My daughter sends me a nice email from Zambia today:
Is there anything we can do to control Spud's shedding. He seems to shed year round and an awful lot. My husband thinks it's more than any other dog he's ever known. I've asked him to describe it: "Extravagant quantities, insane quantities, how is he not bald by now? "
I thought about saying, "Good luck with that", but that isn't too helpful. Unfortunately, I'm not able to be too helpful even with a lengthy explanation (which I'm good at: ask me what time it is, and I'll tell you how to build a clock)
Slick-haired dogs shed more than longer-haired dogs. If there are no bald spots, no sore places, and you cannot pull out clumps of hair, it is probably his natural shedding.
Hair follicles go through cycles of growth and rest. The hair grows as long as it is going to get, then the cycle goes into a resting phase. When it begins a new growth cycle, the newly growing hair pops out the old, dead one. The longer the hair growth cycle, the less frequently you see shed hairs.
People shed in a similar manner. This is why (though you are not balding, as I am), you find hair in your hair-brush, and hair on the drain when you wash your hair. If you did not cut your hair, it would probably grow down nearly waist-length. This is a long growth cycle (though not as long as singer Crystal Gayle, whose hair grows down to her knees, which most people cannot do). This is why you don't shed hairs as often as Spud, whose hairs are about 1 centimeter long. His growth cycle is quite short, re-starting frequently. Of course, he has a lot more hair follicles, so there is more frequent shedding from a lot more places.

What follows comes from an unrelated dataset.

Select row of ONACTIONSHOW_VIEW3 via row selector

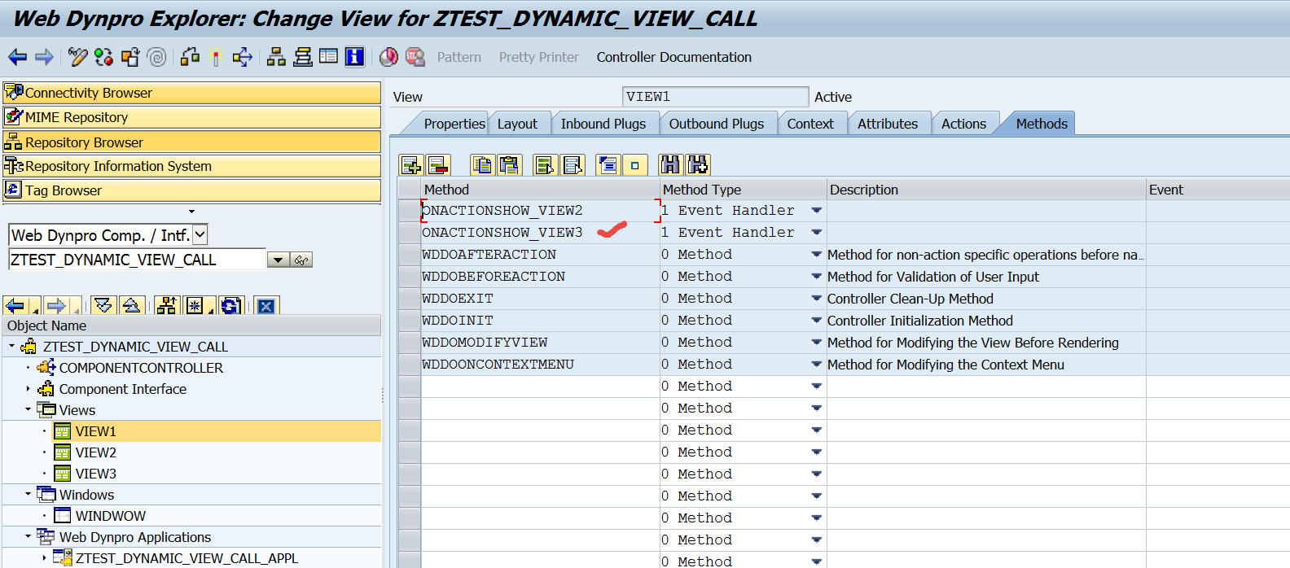[x=409, y=233]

It is, alas, normal. I used to sell a product called "Lo-Shed". You rubbed it into the dog's skin all over on a regular basis, and it slowed down the hair-follicle activity. It did make a noticeable difference on some of the small, slick-haired dogs, but was a great bother, and not very practical.
There are patent medicine companies selling various nutritional supplements, but I do not know of any evidence that they are efficacious.
Unlike the shedding of the downy, winter undercoat (lanugo hair), which is seasonal, shedding of the normal guard hairs is generally a year-round affair.
Try to think of all the little white hairs as a type of organic, natural form of glitter. Thus it becomes a fashion accessory, rather than an annoyance.